**What you will do**
Convert everything from the line containing "Given: Toggle the dark mode moon icon" down to the line containing "Looking at the", both lines included, into a JSON list of strings with one string per line. Skip blank lines and leave the pictures out.

**Supplied material**
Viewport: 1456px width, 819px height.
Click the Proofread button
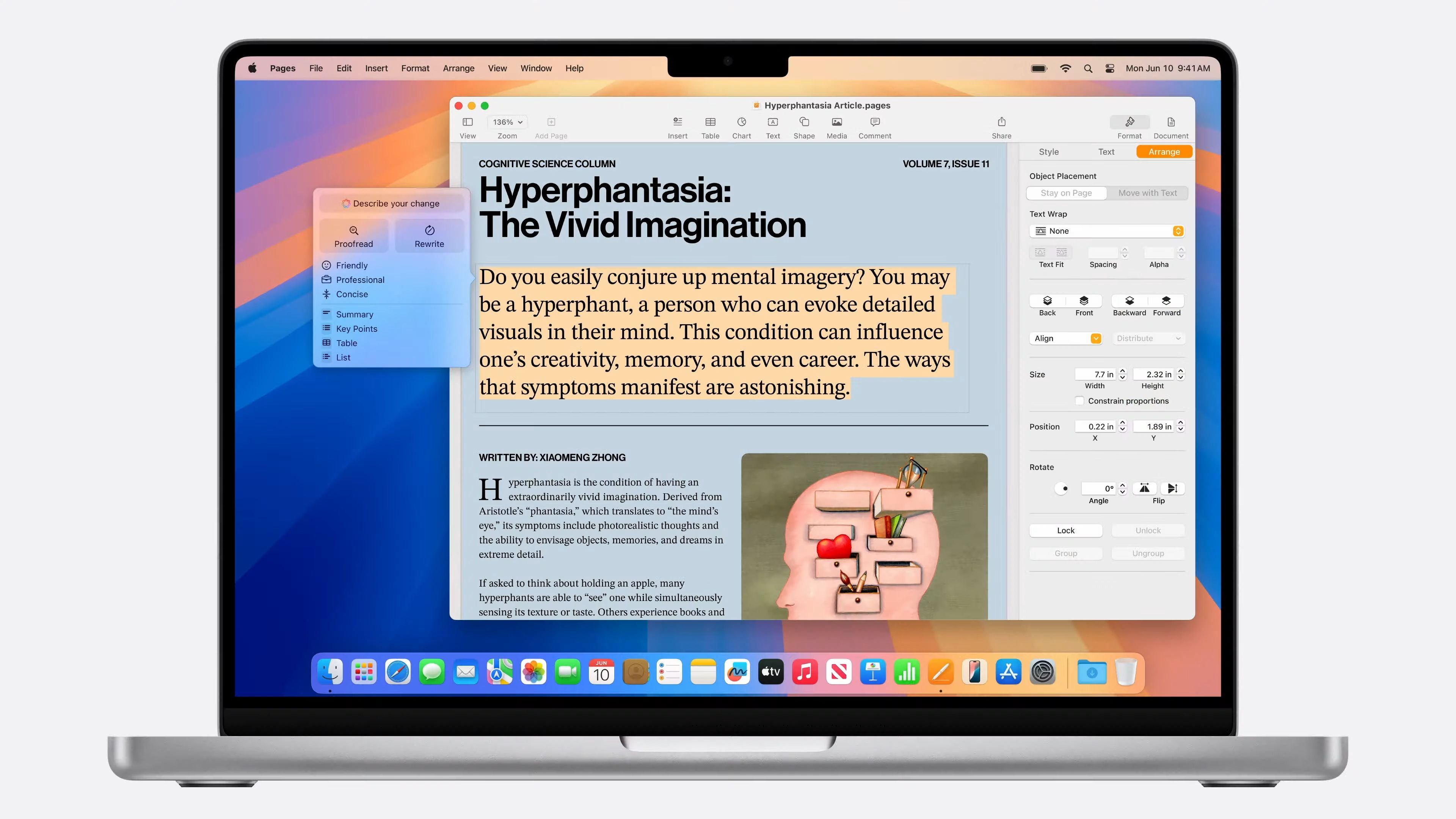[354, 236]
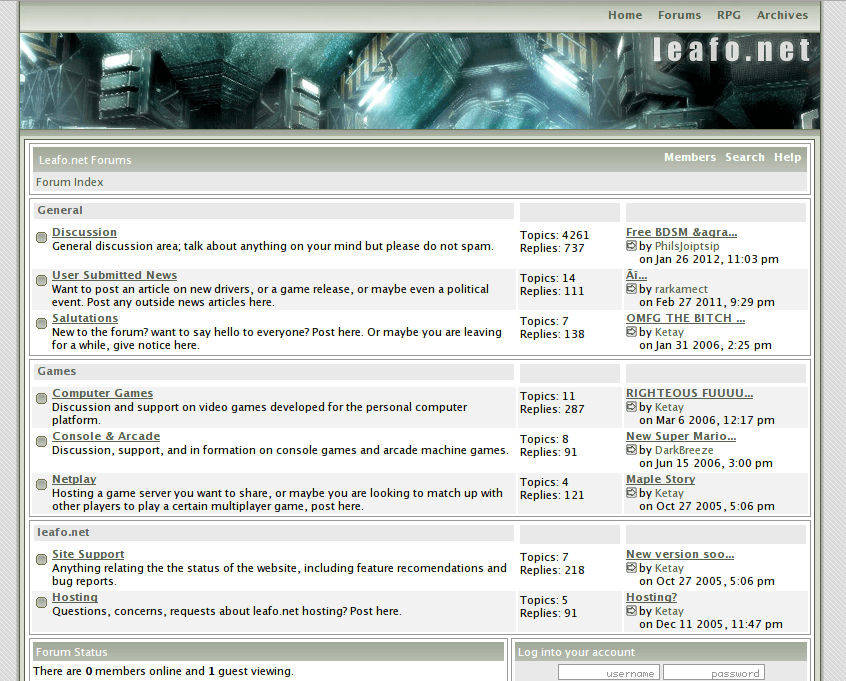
==
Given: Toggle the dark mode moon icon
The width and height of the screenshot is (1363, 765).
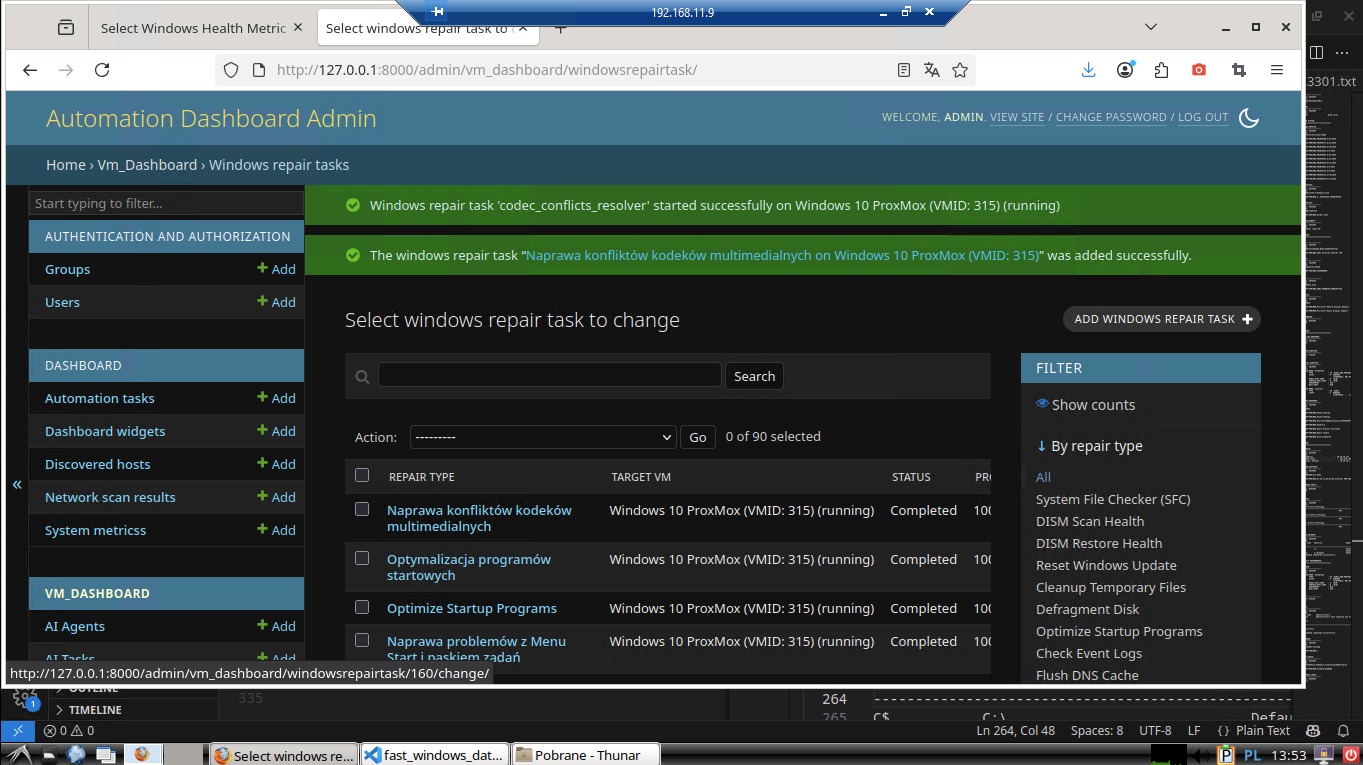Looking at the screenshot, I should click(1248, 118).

**Output of the task**
[
  "Given: Toggle the dark mode moon icon",
  "The width and height of the screenshot is (1363, 765).",
  "Looking at the screenshot, I should click(1248, 118)."
]